Il racconto di quella lotta, prodotto da Iozzoli, ha portato a una denuncia per diffamazione aggravata da parte di Italpizza; il primo grado di giudizio si è concluso con la pesante condanna emessa ai danni di un cittadino non tutelato da alcun ordine professionale – reo solo di aver osato criticare le politiche occupazionali e le relazioni sindacali, promosse da un gigante industriale.

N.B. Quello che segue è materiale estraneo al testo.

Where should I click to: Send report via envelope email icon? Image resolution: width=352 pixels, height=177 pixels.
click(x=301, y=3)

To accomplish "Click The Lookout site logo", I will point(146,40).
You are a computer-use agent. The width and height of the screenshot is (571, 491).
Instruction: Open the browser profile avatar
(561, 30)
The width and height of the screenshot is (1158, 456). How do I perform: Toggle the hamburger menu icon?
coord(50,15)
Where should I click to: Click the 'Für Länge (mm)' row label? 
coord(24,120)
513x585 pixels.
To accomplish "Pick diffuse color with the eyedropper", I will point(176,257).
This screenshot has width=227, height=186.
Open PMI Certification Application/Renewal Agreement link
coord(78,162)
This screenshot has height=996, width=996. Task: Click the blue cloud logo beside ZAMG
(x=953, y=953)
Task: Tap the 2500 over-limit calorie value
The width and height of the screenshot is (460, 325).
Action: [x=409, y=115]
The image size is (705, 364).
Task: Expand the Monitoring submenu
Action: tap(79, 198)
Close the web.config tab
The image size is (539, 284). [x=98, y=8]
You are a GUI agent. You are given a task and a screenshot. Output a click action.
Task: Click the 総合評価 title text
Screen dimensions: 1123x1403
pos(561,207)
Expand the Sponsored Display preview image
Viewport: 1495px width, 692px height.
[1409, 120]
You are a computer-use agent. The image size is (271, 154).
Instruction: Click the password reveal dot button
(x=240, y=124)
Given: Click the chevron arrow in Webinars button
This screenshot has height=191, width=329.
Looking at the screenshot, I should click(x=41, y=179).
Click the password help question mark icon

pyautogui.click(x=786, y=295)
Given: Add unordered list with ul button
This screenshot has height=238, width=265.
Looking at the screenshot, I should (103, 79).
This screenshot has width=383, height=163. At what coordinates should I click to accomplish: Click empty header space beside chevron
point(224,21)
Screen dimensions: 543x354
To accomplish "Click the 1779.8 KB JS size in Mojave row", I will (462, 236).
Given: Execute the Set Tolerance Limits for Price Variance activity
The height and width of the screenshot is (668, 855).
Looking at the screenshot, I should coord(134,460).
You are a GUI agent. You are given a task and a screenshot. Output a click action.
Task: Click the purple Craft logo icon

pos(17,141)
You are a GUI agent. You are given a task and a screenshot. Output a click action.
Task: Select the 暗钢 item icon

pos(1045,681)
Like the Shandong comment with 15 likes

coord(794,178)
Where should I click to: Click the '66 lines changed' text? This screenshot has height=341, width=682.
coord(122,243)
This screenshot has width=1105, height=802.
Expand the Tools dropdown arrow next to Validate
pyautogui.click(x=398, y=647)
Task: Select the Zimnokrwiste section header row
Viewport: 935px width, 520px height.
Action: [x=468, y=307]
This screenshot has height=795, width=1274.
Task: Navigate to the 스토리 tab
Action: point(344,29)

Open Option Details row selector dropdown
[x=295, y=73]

Questo esito rappresenta l’ennesimo tentativo di soffocare la visibilità del conflitto sociale e l’interesse collettivo, che senza critica e presa di parola risulterebbero fortemente compromessi. Sentenze come queste hanno un solo effetto: inibire il lavoro d’inchiesta, di denuncia pubblica e di produzione culturale, qualora tocchino gli interessi di quei potentati industriali e finanziari che oggi rivendicano mano libera o possibilità di condizionamento – non solo nell’azione economica, ma anche nel governo dei territori, nel controllo dell’opinione pubblica e alla lunga, a questo punto, nel lavoro culturale.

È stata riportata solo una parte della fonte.